1. Clone the [workshop repository](https://github.com/formlio/mlprague23):

```shell
$ git clone git@github.com:formlio/mlprague23.git
$ cd mlprague23
```
2. [Install Docker Engine](https://docs.docker.com/engine/install/) along with the [Docker Compose plugin](https://docs.docker.com/compose/install/) (should be already part of any recent docker engine version).
3. Spin up the workspace container from within the `mlprague23` project root directory (this will need to bind ports `8888`, `8000` and `4040` on your machine):
```shell
$ docker compose up -d
```
4. Load the workspace notebook interface at [http://127.0.0.1:8888/lab](http://127.0.0.1:8888/lab) using your browser.

## Opening Remarks
* To demonstrate all the core principles, we are going to use the opensource tool [ForML](https://github.com/formlio/forml).
    * It's a development framework and MLOps platform for the lifecycle management of data science projects.
    * **Give it a Star on [GitHub](https://github.com/formlio/forml)!**
* For practical reasons, we choose to use a couple of traditional tools (Pandas, Scikit-learn) - they are by no means essential to any of the demonstrated principles.

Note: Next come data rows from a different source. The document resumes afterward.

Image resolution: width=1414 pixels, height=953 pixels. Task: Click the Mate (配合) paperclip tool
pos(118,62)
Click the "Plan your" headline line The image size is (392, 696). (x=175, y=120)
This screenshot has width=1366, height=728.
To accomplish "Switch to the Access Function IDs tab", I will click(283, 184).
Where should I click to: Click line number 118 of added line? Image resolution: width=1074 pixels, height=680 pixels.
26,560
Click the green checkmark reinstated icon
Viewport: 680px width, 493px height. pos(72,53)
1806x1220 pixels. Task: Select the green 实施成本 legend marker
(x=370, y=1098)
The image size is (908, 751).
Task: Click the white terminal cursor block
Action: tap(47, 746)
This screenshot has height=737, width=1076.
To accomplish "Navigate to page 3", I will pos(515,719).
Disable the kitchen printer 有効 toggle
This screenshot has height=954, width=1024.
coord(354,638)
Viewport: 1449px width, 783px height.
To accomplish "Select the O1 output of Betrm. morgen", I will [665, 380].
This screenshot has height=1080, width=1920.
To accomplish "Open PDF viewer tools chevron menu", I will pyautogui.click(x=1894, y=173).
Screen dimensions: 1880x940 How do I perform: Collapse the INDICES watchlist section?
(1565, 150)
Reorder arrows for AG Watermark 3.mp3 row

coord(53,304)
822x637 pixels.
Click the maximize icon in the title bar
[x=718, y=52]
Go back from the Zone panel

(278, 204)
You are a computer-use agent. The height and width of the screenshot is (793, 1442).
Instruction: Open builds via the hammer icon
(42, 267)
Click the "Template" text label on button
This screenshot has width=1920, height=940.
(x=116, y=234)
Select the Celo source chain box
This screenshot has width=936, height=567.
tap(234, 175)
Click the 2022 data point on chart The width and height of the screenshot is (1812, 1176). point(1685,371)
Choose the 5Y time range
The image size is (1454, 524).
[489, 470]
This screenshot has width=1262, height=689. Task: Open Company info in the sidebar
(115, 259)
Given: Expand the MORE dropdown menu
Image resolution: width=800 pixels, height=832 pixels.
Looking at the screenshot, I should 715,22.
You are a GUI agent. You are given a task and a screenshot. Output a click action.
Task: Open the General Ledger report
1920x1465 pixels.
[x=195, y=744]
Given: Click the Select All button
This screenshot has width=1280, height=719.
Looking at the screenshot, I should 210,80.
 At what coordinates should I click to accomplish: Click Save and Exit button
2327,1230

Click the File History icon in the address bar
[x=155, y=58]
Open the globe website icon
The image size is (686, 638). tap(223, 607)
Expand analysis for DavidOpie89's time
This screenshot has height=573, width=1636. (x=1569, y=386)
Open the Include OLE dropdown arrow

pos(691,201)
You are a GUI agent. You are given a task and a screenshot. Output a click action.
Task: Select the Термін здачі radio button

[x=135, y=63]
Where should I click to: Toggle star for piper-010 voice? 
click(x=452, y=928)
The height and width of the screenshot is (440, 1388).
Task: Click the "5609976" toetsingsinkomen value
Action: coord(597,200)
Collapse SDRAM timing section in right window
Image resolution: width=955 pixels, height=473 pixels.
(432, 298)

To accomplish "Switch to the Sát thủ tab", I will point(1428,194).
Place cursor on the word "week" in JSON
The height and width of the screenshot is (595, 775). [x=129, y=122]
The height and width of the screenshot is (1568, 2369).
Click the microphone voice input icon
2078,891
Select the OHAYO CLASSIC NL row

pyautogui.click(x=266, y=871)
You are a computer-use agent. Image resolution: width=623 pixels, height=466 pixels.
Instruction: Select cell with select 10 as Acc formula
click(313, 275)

* Participants are encouraged to follow with hands-on engaging in the practical exercises.
* We are using JupyterLab environment which works great (not only) for an interactive tutorial even though it doesn't shine in terms of reproducibility (see  the [famous talk at JupyterCon 2018 by Joel Grus](https://conferences.oreilly.com/jupyter/jup-ny/public/schedule/detail/68282.html)).
* Alternatively, feel free to follow the content in the form of [slides](0-index.slides.html) (though they sometimes overflow with bulky output content).